→ **Work instruction**:
Print exactly, and only, the lines from the one that has "Given: Fold the query definition on line 1" through the end of the material below, with both ends included and the pictures omitted.

→ **Data excerpts**:
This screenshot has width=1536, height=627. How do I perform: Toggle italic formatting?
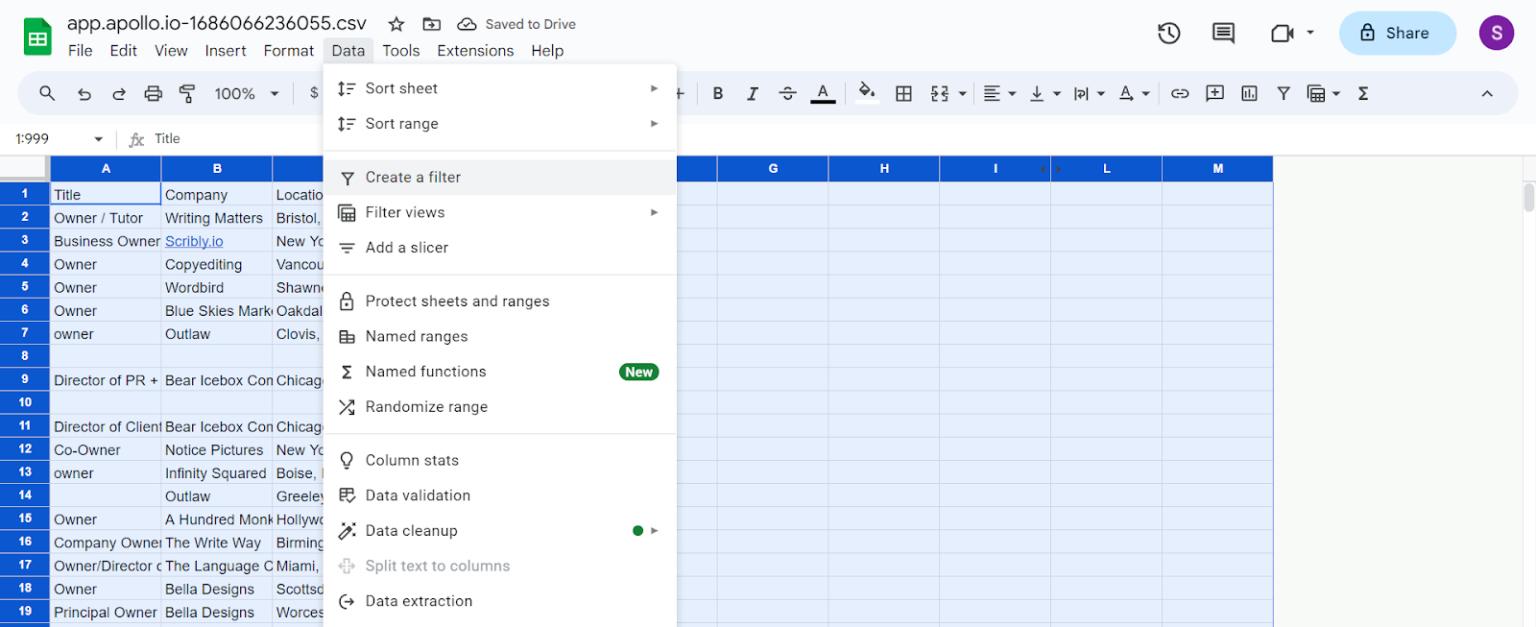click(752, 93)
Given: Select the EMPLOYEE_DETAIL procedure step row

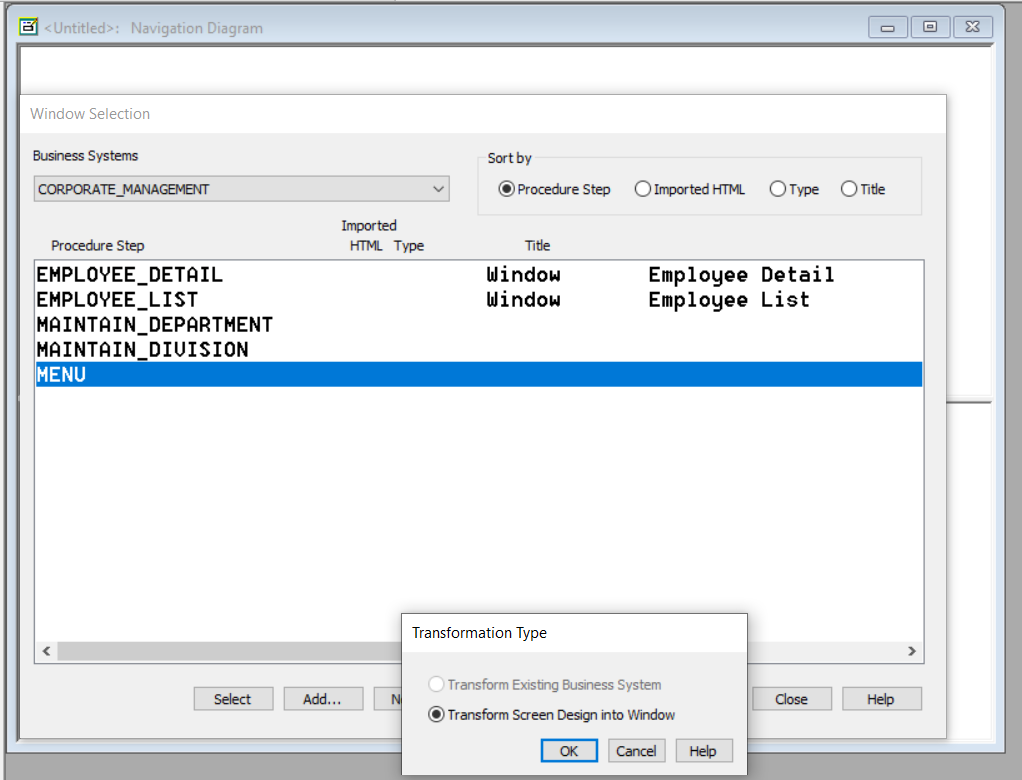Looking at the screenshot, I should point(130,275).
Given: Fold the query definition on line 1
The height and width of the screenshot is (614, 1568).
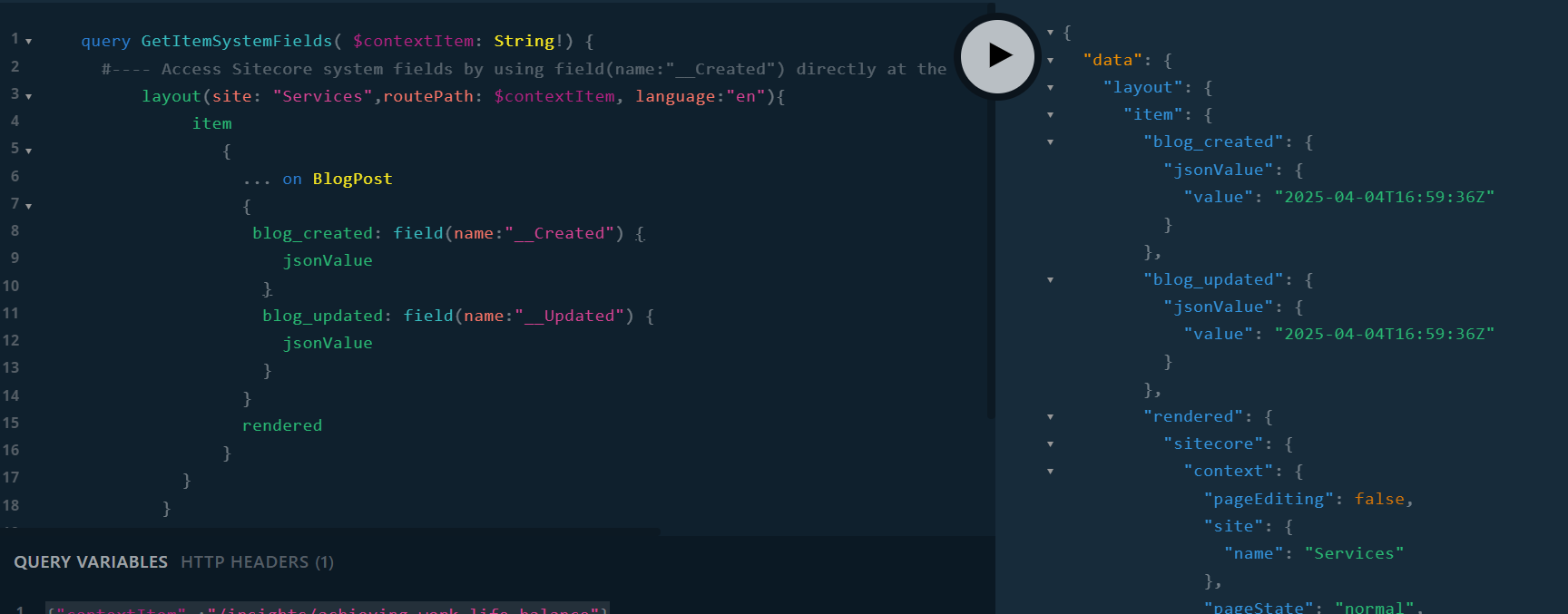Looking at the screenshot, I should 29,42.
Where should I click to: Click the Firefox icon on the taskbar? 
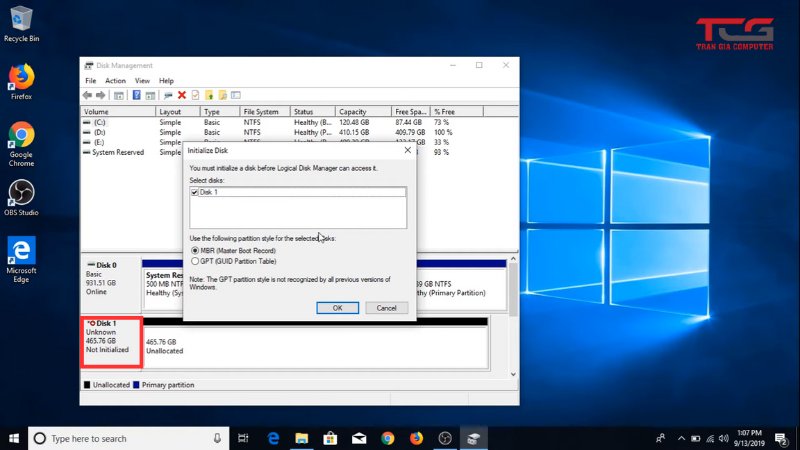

→ **Written solution**:
Given: Fold the query definition on line 1
The height and width of the screenshot is (614, 1568).
Looking at the screenshot, I should 29,42.
Where should I click to: Click the Firefox icon on the taskbar? 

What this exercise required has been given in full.